((

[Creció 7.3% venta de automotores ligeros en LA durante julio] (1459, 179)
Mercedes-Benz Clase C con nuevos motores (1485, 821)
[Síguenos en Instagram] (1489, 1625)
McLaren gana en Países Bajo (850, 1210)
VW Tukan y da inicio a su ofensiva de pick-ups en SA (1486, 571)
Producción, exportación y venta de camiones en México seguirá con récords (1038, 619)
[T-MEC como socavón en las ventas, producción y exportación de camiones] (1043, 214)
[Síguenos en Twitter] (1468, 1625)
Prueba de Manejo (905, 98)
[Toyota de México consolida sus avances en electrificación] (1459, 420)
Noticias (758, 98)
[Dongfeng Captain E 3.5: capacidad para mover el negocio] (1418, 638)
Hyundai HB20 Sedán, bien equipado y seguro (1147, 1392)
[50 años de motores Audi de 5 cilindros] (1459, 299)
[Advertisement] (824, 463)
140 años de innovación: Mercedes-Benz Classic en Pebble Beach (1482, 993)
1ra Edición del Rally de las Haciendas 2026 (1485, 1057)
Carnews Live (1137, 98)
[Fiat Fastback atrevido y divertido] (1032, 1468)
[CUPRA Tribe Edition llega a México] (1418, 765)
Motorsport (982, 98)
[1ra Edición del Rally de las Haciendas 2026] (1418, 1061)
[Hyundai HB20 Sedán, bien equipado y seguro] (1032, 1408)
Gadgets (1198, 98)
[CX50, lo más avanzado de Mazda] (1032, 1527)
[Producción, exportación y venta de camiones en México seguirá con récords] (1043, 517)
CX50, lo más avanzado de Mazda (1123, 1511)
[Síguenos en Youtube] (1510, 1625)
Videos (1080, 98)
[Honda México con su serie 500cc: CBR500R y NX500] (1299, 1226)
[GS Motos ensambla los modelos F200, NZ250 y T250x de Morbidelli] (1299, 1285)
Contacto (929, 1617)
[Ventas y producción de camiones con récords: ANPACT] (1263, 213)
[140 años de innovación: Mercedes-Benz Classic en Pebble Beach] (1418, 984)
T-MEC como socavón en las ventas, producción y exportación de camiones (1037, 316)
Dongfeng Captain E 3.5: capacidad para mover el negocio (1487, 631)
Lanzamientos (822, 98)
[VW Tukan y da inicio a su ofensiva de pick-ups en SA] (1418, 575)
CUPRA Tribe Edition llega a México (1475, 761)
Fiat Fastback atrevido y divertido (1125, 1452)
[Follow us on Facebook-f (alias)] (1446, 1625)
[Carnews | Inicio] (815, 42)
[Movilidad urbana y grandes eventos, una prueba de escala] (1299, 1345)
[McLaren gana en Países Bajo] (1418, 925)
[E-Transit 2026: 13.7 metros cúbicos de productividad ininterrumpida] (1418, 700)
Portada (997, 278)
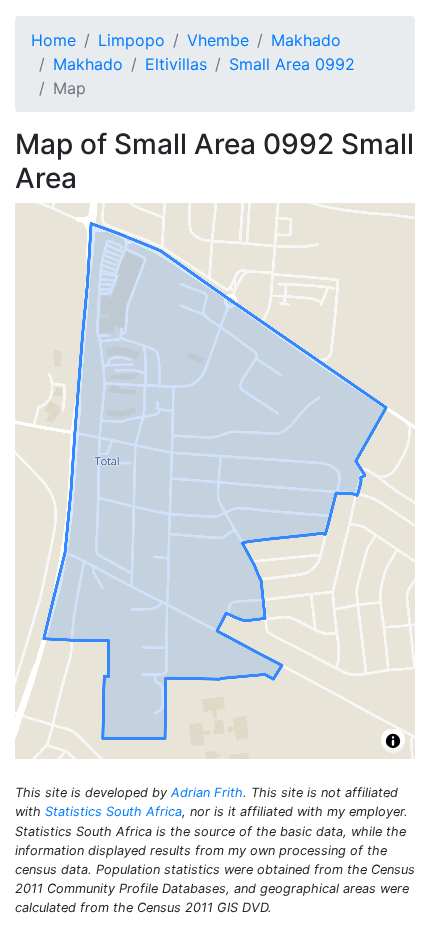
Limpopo (131, 40)
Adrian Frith (207, 792)
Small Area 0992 (292, 64)
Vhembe (218, 40)
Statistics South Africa (113, 811)
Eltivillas (176, 64)
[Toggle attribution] (393, 741)
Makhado (306, 40)
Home (53, 40)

))

**What needs to be done:** Repeat the lines from the line containing "[E-Transit 2026: 13.7" through the end of the material above exactly, with no pictures and nothing else.

**Reply:**
[E-Transit 2026: 13.7 metros cúbicos de productividad ininterrumpida] (1418, 700)
Portada (997, 278)
Limpopo (131, 40)
Adrian Frith (207, 792)
Small Area 0992 (292, 64)
Vhembe (218, 40)
Statistics South Africa (113, 811)
Eltivillas (176, 64)
[Toggle attribution] (393, 741)
Makhado (306, 40)
Home (53, 40)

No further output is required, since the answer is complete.